My dad initially paid for the repairs, but he made my brother repay every single red cent.

I agree with all of @VDC’s and others excellent advice. From a technical point of view, kids have highly developed reflexes and often their sense of speed is distorted compared to we older folk with their different perception and lack of respect for others who travel the same roads. They often lack patience in traveling at slower speeds. That does not make them safer as they still can’t compensate for the other guy during emergency situations. I have always used cruise control when ever possible and encouraged ( made while teaching them ) my kids to do so as well to both moderate their speed and give them a sense of what proper speed feels like.

I highly suggest you do the same with him in addition to all the other excellent advice. I credit this for all drivers in families like ours to having never had a speeding ticket and having never been pulled over. Respecting others on the road and forcibly using aids like speed control to develope patience and respect in traveling at slower speeds…along with the appropriate deprivation of driving rights should they ever be pulled over for driving too fast are important. There are somethings we as parents should just not put up with…this is one of them. Most importantly, continue to set that example WITH YOUR OWN DRIVING.

More often then not, new drivers are emulating what they see from you or someone else. Make sure he only sees the right things being done behind the wheel.

" I recommend instead of you teaching your son to drive, that he take a drivers ed course from school. "

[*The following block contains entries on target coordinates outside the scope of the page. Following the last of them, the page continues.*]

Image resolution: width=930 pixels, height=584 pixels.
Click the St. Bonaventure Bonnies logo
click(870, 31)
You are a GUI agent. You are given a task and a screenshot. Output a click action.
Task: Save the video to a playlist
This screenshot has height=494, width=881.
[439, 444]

It may be different in your neck of the woods, Bing, but in my state, only a few public schools still provide Behind-the-Wheel Driver Ed. Budget cuts have forced the elimination of several programs over the years, and these classes went to the chopping block in most NJ schools over a decade ago. As a result, private driver training schools are flourishing, so the OP should consider this route if his local schools have also opted out of driver ed.

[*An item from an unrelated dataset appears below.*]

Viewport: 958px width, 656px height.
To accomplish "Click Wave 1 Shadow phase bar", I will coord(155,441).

“my dad simply made him pay for the repairs”

My Dad made me pay for a new hood, fenders, & grill on his '63 Plymouth, and it did indeed make me a much more careful driver.

“More often then not, new drivers are emulating what they see from you or someone else. Make sure he only sees the right things being done behind the wheel.”

If the OP does rolling stops, or fails to turn on his headlights, and slow down when it is raining, or fails to yield to other cars, or does any other illegal and potentially dangerous things behind the wheel, this attitude will be contagious. Just as kids who see their parents smoke are more likely to smoke, and kids who see their parents gamble are more likely to become gamblers themselves, kids who observe parents violating traffic laws are more likely to become violators themselves.

I recently saw a driver instructor talking on a hand held phone while driving

Some example he was setting . . .


Along w/the good ideas above, I think you’d might have better luck if you could get someone else who isn’t in a position of authority over him to tell him he’s driving too fast. Like one of his friends, a parent of one of his friends, etc. If he has a girlfriend, she’d be the perfect person to tell him and make it sink in.

If all else fails, eventually there will be some trouble, hopefully minor. At that point it is important to remind him of your warning, and to strictly enforce the consequences. Sometimes a teenager, before they can improve, just needs a refresher course in Life 101.

In addition to the good ideas already given, you can insist that he slow down, and not make you remind him to, before he will be allowed to drive on his own. If he can’t even regulate himself well enough to drive slow with you in the car, he isn’t ready to get a license.

Wow. I’m surprised I’m alone in not agreeing with VDC’s suggestion.

To me, the idea of ruling your son with ultimatums and telling him you’ll be using technology to verify he’s obeying the rules only reinforces to him that you do not believe or trust him.

“More often then not, new drivers are emulating what they see from you or someone else. Make sure he only sees the right things being done behind the wheel.”